Minister of State, Government of West Bengal
- In office 20 December 2018 – 4 May 2021
- Appointed by: Keshari Nath Tripathi
- Chief Minister: Mamata Banerjee
- Department: Labour

Member of the West Bengal Legislative Assembly
- In office 25 May 2011 – 4 May 2026
- Preceded by: Mohan Mondal
- Succeeded by: Chiran Bera
- Constituency: 177 - Uluberia Uttar, Howrah

Personal details
- Born: 15 September 1960 (age 65) Lurnpur, West Bengal, India
- Party: Trinamool Congress
- Parent: Dharmadas Maji (father)
- Education: M.B.B.S.; DGO; MTPT
- Alma mater: Medical College & Hospital, Kolkata University of Calcutta
- Occupation: Politician Medical Specialist

= Nirmal Maji =

Indian politician from West Bengal (b.1960)

* [Brief 1] According to the Nirmal Maji profile, which department did he hold as Minister of State?
* [Brief 2] For each statement, say whether it agrees with the Nirmal Maji profile, answering yes or no and quoting the deciding words: (a) He was appointed Minister of State by Mamata Banerjee. (b) He represented the Uluberia Uttar constituency in the Legislative Assembly. (c) Chiran Bera preceded him as a member of the Legislative Assembly.
* [Brief 3] Print the part of the Nirmal Maji profile beginning at the words "Member of the"; stop after "Dharmadas Maji (father)".
The lines after the Nirmal Maji profile are not needed.

* [Data extract]
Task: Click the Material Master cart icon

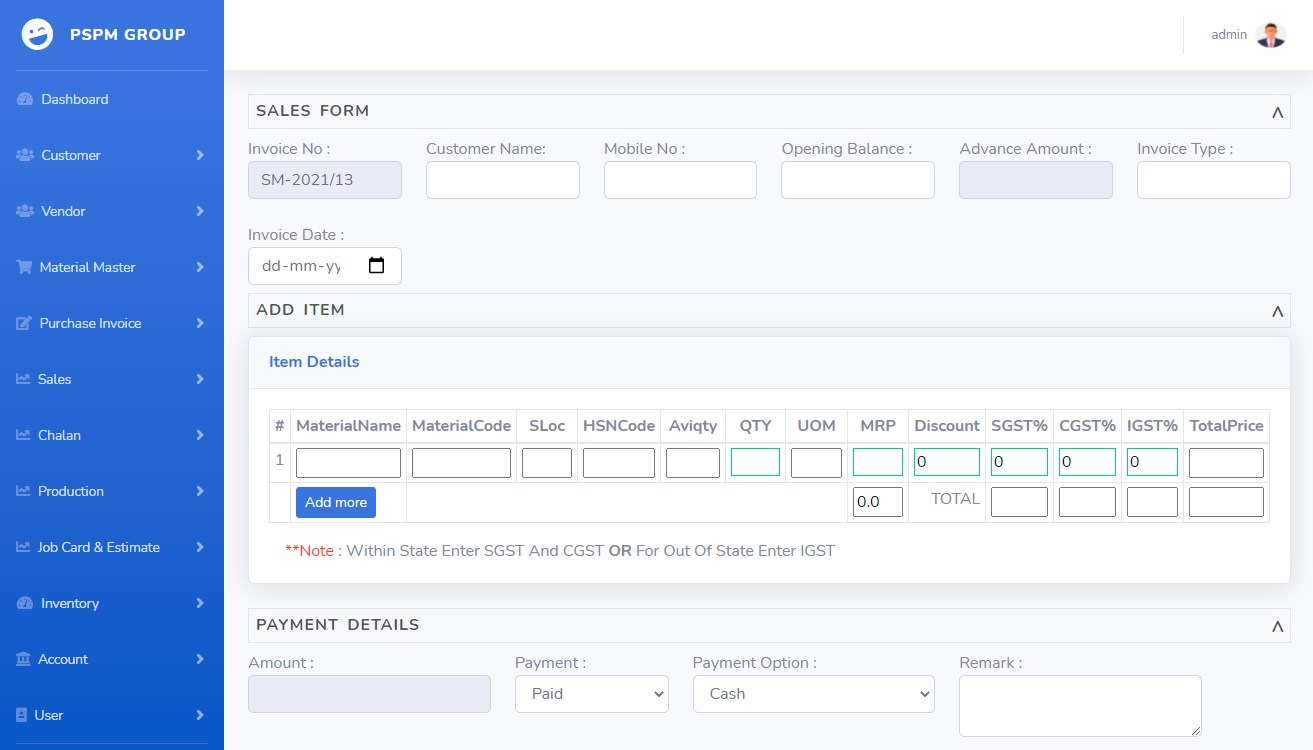Action: pyautogui.click(x=25, y=267)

* [Response area 1] Labour

* [Response area 2]
(a) No: "Appointed by: Keshari Nath Tripathi"
(b) Yes: "Constituency: 177 - Uluberia Uttar, Howrah"
(c) No: "Preceded by: Mohan Mondal"

* [Response area 3]
Member of the West Bengal Legislative Assembly
- In office 25 May 2011 – 4 May 2026
- Preceded by: Mohan Mondal
- Succeeded by: Chiran Bera
- Constituency: 177 - Uluberia Uttar, Howrah

Personal details
- Born: 15 September 1960 (age 65) Lurnpur, West Bengal, India
- Party: Trinamool Congress
- Parent: Dharmadas Maji (father)